» **GIVEN INSTRUCTION**: Copy the material below word for word, keeping every line.

[start RECORDED DATA]

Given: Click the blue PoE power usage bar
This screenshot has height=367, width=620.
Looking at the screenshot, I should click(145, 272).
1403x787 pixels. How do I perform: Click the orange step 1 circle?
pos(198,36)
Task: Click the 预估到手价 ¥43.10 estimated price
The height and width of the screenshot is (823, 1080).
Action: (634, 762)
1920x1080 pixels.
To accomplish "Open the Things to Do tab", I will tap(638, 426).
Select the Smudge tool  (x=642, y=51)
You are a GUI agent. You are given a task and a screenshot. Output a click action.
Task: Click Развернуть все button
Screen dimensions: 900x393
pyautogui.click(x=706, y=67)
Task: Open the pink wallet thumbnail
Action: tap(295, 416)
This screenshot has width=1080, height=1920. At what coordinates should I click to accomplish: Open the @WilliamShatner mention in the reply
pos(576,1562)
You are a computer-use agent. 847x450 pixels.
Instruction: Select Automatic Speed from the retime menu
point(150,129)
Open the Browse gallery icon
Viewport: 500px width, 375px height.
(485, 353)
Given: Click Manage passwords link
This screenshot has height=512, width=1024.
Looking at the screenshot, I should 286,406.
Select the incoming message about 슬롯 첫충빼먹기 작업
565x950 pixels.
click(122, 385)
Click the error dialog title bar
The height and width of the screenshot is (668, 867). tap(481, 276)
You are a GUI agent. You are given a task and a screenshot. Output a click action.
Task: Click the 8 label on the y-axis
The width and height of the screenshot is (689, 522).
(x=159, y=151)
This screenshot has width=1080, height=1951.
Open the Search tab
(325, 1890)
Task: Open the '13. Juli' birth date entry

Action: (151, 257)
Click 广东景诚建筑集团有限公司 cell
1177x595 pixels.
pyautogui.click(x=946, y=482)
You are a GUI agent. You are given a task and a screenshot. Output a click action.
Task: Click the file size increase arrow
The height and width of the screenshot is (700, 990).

[end RECORDED DATA]

» **WRITTEN SOLUTION**:
Given: Click the blue PoE power usage bar
This screenshot has height=367, width=620.
Looking at the screenshot, I should click(145, 272).
1403x787 pixels. How do I perform: Click the orange step 1 circle?
pos(198,36)
Task: Click the 预估到手价 ¥43.10 estimated price
The height and width of the screenshot is (823, 1080).
Action: (634, 762)
1920x1080 pixels.
To accomplish "Open the Things to Do tab", I will tap(638, 426).
Select the Smudge tool  (x=642, y=51)
You are a GUI agent. You are given a task and a screenshot. Output a click action.
Task: Click Развернуть все button
Screen dimensions: 900x393
pyautogui.click(x=706, y=67)
Task: Open the pink wallet thumbnail
Action: tap(295, 416)
This screenshot has width=1080, height=1920. At what coordinates should I click to accomplish: Open the @WilliamShatner mention in the reply
pos(576,1562)
You are a computer-use agent. 847x450 pixels.
Instruction: Select Automatic Speed from the retime menu
point(150,129)
Open the Browse gallery icon
Viewport: 500px width, 375px height.
(485, 353)
Given: Click Manage passwords link
This screenshot has height=512, width=1024.
Looking at the screenshot, I should 286,406.
Select the incoming message about 슬롯 첫충빼먹기 작업
565x950 pixels.
click(122, 385)
Click the error dialog title bar
The height and width of the screenshot is (668, 867). tap(481, 276)
You are a GUI agent. You are given a task and a screenshot. Output a click action.
Task: Click the 8 label on the y-axis
The width and height of the screenshot is (689, 522).
(x=159, y=151)
This screenshot has width=1080, height=1951.
Open the Search tab
(325, 1890)
Task: Open the '13. Juli' birth date entry

Action: (151, 257)
Click 广东景诚建筑集团有限公司 cell
1177x595 pixels.
pyautogui.click(x=946, y=482)
You are a GUI agent. You are given a task and a screenshot. Output a click action.
Task: Click the file size increase arrow
The height and width of the screenshot is (700, 990).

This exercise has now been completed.